South Korea unleashed a high-decibel propaganda barrage across the border on Friday in retaliation for North Korea’s nuclear bomb test this week, while the United States called on China to end “business as usual” with its ally Pyongyang.
The broadcasts, in rolling bursts from walls of loudspeakers at 11 locations along the heavily militarized border, blare rhetoric critical of the Pyongyang regime as well as “K-pop” music. The broadcasts, considered an insult by the North, led to an exchange of artillery fire the last time they were used.
South Korea, which has grown increasingly close to China in recent years, also said its foreign minister would speak with his Chinese counterpart later on Friday.
Wednesday’s test angered both the United States and China, which was not given prior notice, although the U.S. government and weapons experts doubt Pyongyang’s claim that the device it exploded was a hydrogen bomb.
U.S. Secretary of State John Kerry said on Thursday he had made clear in a phone call with Chinese Foreign Minister Wang Yi that China’s approach to North Korea has not succeeded.
“China had a particular approach that it wanted to make, that we agreed and respected to give them space to implement that,” Kerry told reporters. “Today in my conversation with the Chinese I made it very clear that has not worked and we cannot continue business as usual.”
China is the North’s main economic and diplomatic backer, although relations between the two Cold War allies have cooled in recent years.
China’s foreign ministry said after the call with Kerry that Beijing was willing to communicate with all parties, including the United States.

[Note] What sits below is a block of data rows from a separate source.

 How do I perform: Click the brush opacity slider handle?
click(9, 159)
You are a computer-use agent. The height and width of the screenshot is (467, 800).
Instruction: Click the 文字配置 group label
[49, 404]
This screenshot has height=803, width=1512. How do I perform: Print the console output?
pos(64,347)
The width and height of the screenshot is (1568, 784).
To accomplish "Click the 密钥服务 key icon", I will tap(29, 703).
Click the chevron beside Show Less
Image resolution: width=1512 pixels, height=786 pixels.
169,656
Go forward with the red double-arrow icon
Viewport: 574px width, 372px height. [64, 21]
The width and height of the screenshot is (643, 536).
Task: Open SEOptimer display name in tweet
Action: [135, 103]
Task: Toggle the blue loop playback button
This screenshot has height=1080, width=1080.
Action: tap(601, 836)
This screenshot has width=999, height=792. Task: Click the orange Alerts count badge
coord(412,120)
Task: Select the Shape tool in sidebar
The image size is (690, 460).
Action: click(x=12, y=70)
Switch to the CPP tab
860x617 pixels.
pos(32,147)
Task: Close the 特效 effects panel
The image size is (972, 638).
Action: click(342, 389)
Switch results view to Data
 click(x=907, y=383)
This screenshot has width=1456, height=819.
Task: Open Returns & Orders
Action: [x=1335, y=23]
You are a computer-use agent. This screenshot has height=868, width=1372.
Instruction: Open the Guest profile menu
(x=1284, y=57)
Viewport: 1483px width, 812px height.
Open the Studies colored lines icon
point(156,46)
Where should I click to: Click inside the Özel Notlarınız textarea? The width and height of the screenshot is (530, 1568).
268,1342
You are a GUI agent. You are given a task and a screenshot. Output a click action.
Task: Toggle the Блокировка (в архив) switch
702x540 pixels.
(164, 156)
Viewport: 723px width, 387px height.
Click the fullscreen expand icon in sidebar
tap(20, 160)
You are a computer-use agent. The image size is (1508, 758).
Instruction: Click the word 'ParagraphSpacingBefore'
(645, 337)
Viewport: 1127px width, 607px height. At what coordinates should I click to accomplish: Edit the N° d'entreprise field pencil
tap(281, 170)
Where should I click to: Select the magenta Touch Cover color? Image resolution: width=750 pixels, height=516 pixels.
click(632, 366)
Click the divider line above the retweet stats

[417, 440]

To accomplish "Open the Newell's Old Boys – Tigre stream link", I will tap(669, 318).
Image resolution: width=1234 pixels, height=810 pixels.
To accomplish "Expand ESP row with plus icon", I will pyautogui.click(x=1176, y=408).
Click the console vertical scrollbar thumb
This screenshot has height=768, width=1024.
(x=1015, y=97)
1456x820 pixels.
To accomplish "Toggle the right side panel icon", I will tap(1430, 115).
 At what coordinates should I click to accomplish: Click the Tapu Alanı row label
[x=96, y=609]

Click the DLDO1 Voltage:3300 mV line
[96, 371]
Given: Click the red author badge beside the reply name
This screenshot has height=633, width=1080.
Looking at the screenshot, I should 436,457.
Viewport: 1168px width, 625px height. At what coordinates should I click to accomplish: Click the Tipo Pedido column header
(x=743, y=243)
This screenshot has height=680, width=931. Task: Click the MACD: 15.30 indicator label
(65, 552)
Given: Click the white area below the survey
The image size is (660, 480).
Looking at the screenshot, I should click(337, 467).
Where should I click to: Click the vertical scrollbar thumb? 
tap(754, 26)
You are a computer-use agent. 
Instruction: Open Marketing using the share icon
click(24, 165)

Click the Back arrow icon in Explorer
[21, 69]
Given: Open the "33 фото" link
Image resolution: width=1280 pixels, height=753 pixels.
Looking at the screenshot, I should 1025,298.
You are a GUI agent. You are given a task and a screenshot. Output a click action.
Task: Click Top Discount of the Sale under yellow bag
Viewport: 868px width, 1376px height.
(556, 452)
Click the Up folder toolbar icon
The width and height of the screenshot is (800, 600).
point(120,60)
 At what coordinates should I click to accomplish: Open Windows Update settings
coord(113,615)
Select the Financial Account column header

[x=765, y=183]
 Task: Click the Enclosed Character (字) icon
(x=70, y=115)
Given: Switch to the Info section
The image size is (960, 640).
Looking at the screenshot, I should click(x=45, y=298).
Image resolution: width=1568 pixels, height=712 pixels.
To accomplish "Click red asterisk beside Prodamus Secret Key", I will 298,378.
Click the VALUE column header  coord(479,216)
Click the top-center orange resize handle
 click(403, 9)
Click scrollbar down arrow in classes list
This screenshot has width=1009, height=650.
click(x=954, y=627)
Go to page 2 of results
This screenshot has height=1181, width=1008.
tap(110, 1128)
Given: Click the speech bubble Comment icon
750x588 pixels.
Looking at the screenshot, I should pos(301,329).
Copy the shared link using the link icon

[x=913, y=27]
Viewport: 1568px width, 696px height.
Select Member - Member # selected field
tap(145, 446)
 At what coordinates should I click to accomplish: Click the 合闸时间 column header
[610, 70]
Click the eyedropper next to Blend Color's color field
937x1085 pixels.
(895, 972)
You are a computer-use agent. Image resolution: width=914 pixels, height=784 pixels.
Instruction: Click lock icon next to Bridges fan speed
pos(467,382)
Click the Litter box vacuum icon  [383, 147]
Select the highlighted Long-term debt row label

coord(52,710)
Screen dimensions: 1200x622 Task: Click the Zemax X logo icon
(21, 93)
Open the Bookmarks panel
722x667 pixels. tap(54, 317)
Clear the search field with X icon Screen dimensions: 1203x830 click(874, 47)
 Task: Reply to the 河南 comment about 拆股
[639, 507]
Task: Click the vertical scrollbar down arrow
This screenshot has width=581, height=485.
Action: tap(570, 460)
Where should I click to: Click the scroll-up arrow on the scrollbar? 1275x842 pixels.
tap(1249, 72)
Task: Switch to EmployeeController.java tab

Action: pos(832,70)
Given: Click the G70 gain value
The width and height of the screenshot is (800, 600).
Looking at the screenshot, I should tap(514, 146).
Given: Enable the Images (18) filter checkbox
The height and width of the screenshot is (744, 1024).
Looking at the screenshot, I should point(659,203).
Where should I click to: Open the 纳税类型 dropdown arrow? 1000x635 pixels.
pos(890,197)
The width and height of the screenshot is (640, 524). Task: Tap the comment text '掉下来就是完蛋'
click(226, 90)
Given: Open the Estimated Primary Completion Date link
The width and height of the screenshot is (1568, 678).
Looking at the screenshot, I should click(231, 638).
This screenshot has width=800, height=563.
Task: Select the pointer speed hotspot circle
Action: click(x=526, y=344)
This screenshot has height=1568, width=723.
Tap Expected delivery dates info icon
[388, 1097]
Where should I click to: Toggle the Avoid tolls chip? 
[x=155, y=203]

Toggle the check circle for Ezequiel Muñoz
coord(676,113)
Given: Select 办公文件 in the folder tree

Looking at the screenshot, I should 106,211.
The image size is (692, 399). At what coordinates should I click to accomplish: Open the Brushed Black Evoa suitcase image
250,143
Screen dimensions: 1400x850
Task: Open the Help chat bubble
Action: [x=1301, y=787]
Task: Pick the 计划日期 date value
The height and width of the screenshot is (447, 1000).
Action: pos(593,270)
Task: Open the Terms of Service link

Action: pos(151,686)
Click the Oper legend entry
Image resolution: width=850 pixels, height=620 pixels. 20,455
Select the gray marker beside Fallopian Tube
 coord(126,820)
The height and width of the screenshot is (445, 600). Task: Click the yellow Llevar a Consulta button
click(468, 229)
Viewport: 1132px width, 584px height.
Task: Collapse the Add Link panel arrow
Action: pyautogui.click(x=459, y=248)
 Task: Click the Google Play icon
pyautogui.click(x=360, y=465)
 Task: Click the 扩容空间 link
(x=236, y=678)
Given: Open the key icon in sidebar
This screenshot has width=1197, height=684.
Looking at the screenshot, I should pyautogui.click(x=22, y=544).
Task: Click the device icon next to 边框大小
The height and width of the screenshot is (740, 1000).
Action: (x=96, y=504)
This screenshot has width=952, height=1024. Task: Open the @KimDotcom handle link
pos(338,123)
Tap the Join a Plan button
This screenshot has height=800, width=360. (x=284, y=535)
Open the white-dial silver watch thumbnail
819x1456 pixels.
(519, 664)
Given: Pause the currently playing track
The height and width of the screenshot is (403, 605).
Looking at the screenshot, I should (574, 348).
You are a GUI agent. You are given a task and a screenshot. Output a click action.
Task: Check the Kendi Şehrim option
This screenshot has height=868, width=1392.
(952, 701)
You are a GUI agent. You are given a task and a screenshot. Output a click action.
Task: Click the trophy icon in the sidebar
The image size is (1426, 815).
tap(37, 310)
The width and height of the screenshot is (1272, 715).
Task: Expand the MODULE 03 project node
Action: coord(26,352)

“Wang Yi stressed that China has staunchly dedicated itself to the goal of the peninsula’s denuclearization and to maintaining peace and stability on the peninsula,” the Chinese Foreign Ministry said in a short statement.
South Korea’s foreign ministry had requested a phone call with Wang since directly after North Korea announced on Wednesday it had tested a hydrogen bomb, the South’s Yonhap News Agency said. However, the call had been delayed due to China’s “internal scheduling”, it said, citing an unnamed official.